Work required: Please make an exact copy of the lines from the one holding "Where should I" through the end of the data, both ends included, with no pictures.

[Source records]
*** Block opens ***
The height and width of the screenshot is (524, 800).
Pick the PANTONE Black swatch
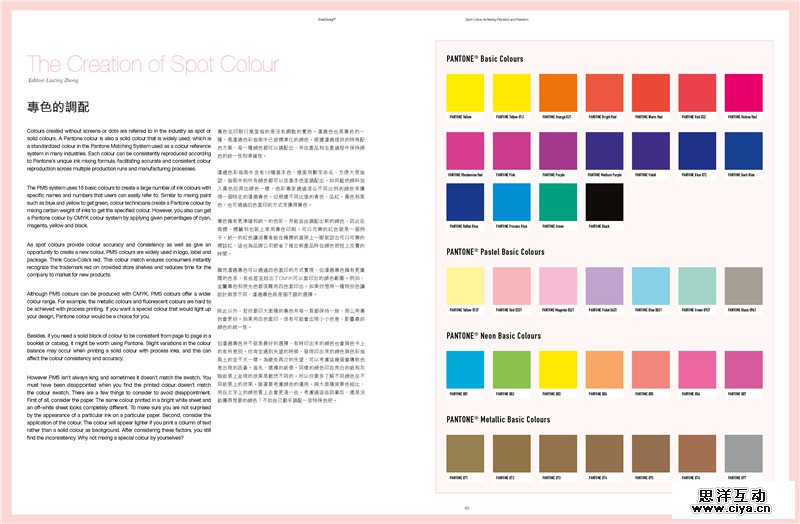603,202
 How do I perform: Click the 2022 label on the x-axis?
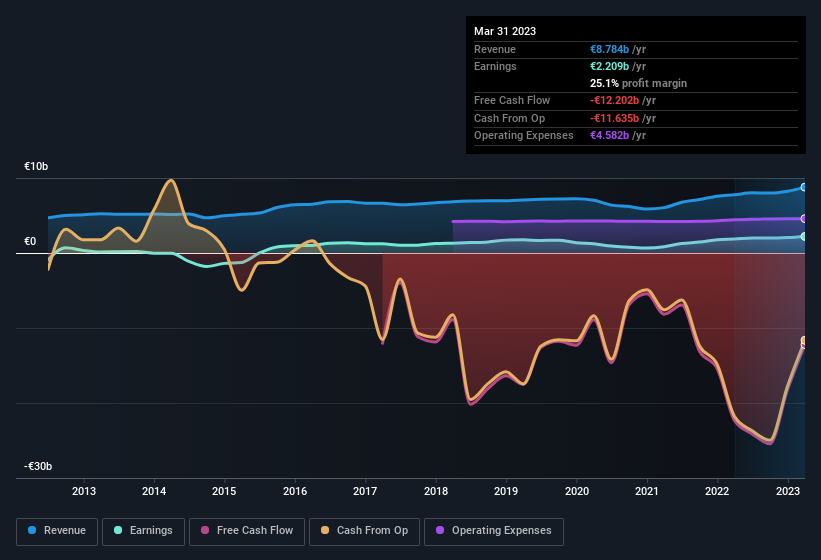717,491
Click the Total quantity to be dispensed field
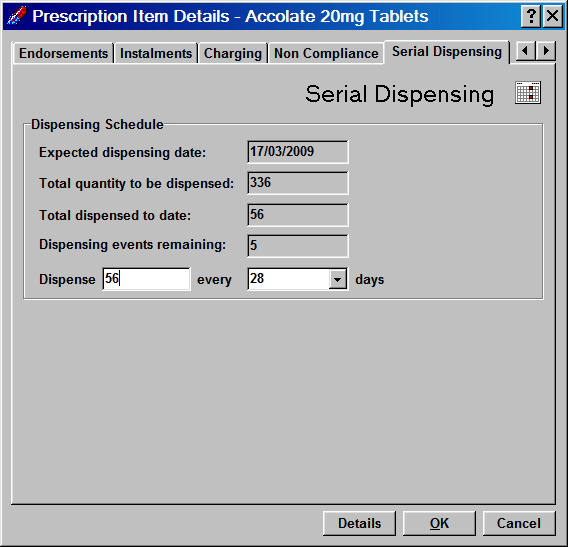This screenshot has width=568, height=547. [x=298, y=183]

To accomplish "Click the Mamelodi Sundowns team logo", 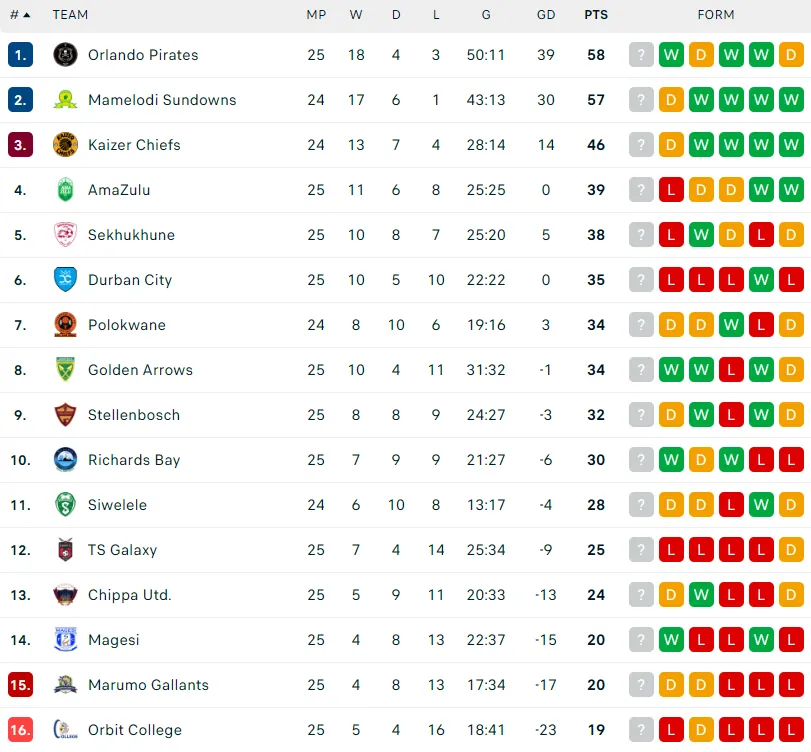I will 65,100.
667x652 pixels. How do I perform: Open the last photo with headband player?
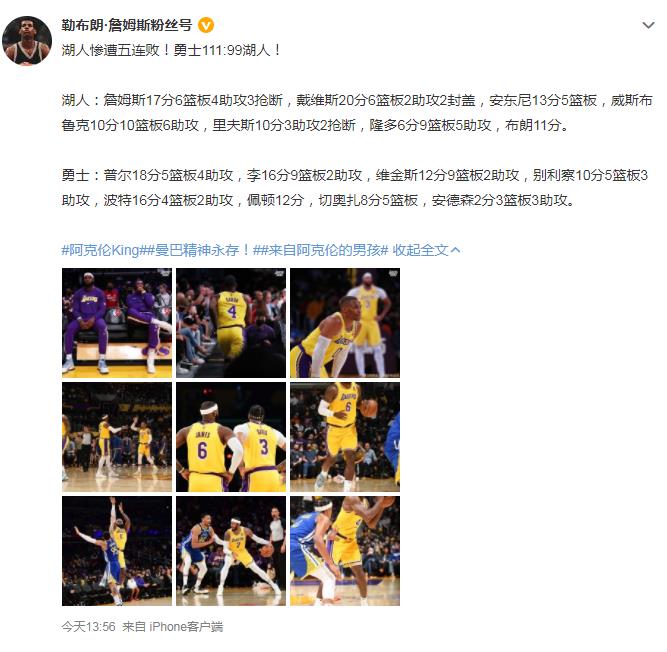click(345, 551)
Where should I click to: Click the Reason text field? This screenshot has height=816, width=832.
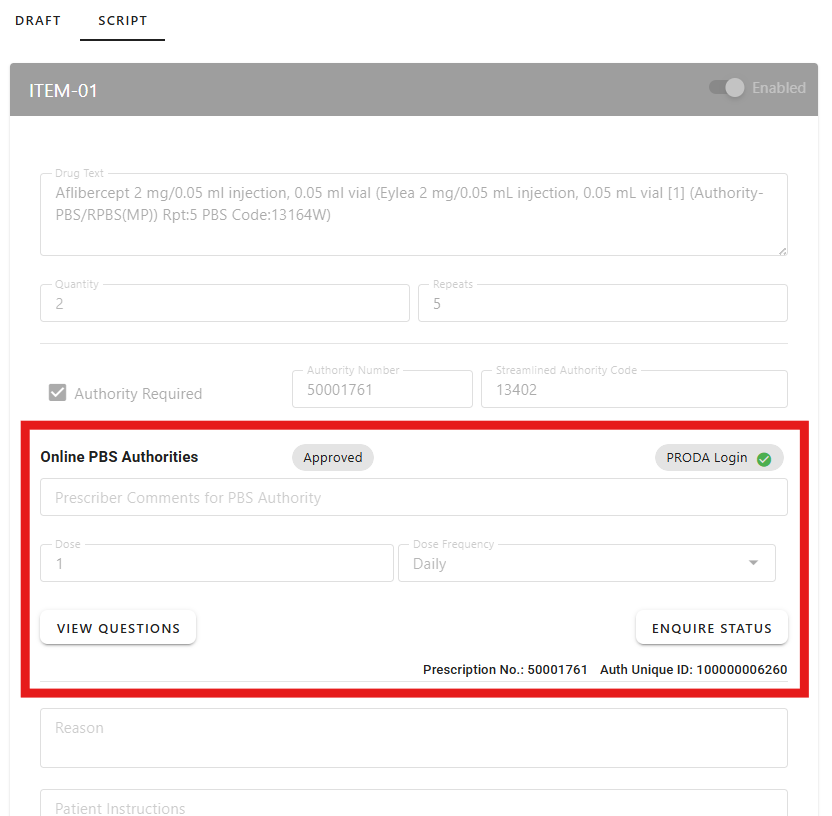413,738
*** Block closes ***
Answer area:
Where should I click to: Click the Reason text field? This screenshot has height=816, width=832.
413,738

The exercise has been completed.